→ **Records provided**:
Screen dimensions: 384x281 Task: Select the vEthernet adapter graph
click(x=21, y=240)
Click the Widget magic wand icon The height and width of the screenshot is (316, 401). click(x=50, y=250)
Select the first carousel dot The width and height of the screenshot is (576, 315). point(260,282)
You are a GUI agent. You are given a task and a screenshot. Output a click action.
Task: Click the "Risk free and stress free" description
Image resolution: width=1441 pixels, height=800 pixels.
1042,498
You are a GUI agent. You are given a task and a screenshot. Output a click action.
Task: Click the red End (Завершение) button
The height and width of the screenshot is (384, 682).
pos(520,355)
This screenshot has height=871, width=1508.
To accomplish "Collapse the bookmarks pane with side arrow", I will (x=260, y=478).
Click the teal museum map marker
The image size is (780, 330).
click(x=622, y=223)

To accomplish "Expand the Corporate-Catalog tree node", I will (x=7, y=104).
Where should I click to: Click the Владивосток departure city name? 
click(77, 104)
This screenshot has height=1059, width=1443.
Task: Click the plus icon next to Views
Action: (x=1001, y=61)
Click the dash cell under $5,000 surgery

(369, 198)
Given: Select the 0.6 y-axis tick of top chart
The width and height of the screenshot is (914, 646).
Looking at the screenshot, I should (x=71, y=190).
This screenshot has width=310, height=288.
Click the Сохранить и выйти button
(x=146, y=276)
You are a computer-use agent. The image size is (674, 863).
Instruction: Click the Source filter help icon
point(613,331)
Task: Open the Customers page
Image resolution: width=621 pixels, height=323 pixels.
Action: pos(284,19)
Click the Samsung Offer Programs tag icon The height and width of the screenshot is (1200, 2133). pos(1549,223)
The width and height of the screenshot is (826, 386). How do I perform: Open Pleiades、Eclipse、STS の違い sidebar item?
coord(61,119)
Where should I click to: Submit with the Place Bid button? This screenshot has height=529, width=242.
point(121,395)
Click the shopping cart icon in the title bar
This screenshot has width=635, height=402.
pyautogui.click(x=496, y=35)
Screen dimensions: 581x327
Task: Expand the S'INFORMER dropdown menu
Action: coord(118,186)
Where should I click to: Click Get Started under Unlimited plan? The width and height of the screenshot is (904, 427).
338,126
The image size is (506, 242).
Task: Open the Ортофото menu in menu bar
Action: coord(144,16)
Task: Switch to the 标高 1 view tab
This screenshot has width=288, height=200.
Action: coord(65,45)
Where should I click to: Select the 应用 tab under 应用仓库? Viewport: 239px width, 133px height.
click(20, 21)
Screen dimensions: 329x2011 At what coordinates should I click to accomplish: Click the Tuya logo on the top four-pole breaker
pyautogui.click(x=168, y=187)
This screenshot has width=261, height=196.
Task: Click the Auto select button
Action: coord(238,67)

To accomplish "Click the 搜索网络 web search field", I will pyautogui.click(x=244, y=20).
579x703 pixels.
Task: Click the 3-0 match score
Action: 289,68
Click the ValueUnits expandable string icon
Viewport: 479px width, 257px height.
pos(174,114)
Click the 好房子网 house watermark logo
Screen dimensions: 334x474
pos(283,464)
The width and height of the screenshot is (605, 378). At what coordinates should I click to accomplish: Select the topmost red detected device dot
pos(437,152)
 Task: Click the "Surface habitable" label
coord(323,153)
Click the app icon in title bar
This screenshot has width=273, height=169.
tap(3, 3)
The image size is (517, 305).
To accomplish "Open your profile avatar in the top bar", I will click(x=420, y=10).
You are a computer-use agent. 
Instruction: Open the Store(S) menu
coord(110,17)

→ **Task to complete**: Return, exactly as written, the "Click the app icon in title bar" line and each line after it through the end of the listing above.

→ **Task result**:
Click the app icon in title bar
This screenshot has width=273, height=169.
tap(3, 3)
The image size is (517, 305).
To accomplish "Open your profile avatar in the top bar", I will click(x=420, y=10).
You are a computer-use agent. 
Instruction: Open the Store(S) menu
coord(110,17)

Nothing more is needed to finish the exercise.